Trigger warning: Discussion of seriously horrific shit. Honestly, everything is on the table here so if you're on the lookout for trigger warnings you should probably stay away from this conversation.
Any community of people which gains notability will attract criticism. Those who advocate for the importance of AI alignment are no exception. It is undoubtable that you have all heard plenty of arguments against the worth of AI alignment by those who disagree with you on the nature and potential of AI technology. Many have said that AI will never outstrip humans in intellectual capability. Others have said that any sufficiently intelligent AI will “align” themselves automatically, because they will be able to better figure out what is right. Others say that strong AI is far enough in the future that the alignment problem will inevitably be solved by the time true strong AI becomes viable, and the only reason we can’t solve it now is because we don’t sufficiently understand AI.
I am not here to level criticisms of this type at the AI alignment community. I accept most of the descriptive positions endorsed by this community: I believe that AGI is possible and will inevitably be achieved within the next few decades, I believe that the alignment problem is not trivial and that unaligned AGI will likely act against human interests to such an extent as to lead to the extinction of the human race and probably all life as well. My criticism is rather on a moral level: do these facts mean that we should attempt to develop AI alignment techniques?
I say we should not, because although the risks and downsides of unaligned strong AI are great, I do not believe that they even remotely compare in scope to the risks from strong AI alignment techniques in the wrong hands. And I believe that the vast majority of hands this technology could end up in are the wrong hands.
You may reasonably ask: How can I say this, when I have already said that unaligned strong AI will lead to the extinction of humanity? What can be worse than the extinction of humanity? The answer to that question can be found very quickly by examining many possible nightmare scenarios that AI could bring about.
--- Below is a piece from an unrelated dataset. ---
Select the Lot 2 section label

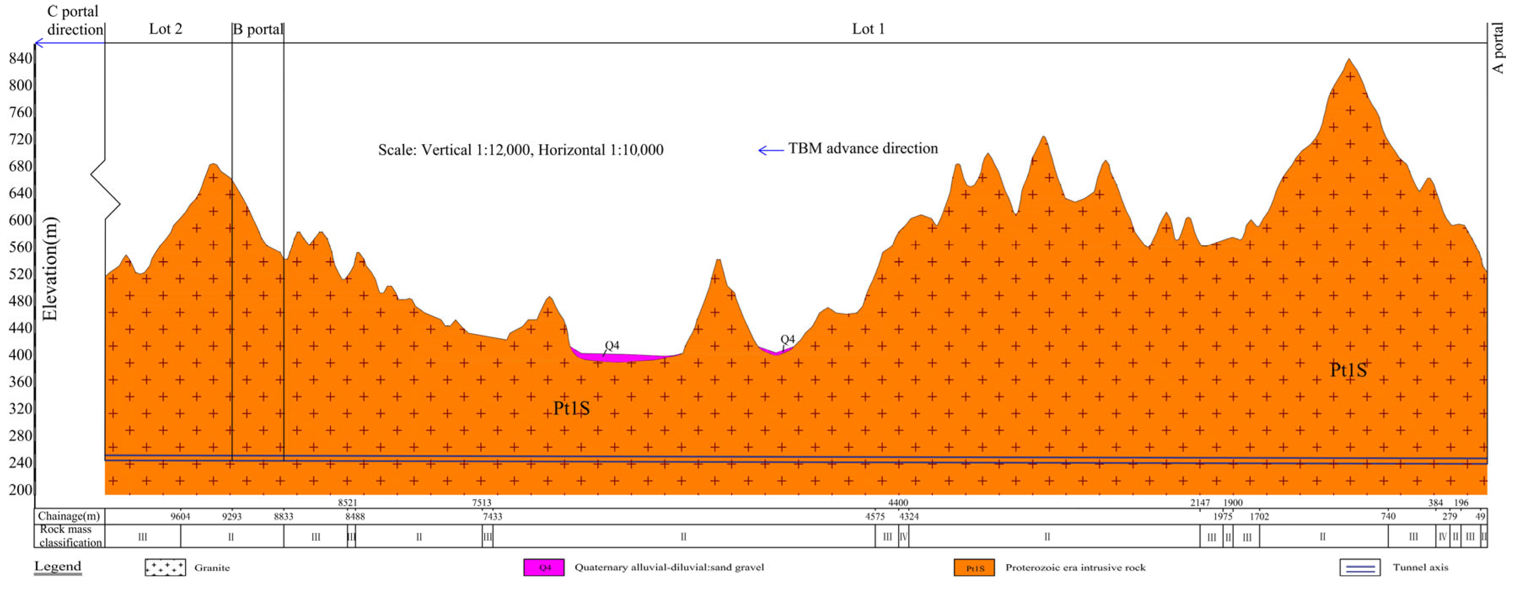tap(165, 29)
And the common thread running through all of these nightmare scenarios is that the AI in question is almost certainly aligned, or partially aligned, to some interest of human origin.
Unaligned AI will kill you, because you are made of atoms which can be used for paper clips instead. It will kill you because it is completely uninterested in you. Aligned, or partially aligned AI, by contrast, may well take a considerable interest in you and your well-being or lack thereof. It does not take a very creative mind to imagine how this can be significantly worse, and a superintelligent AI is more creative than even the most deranged of us.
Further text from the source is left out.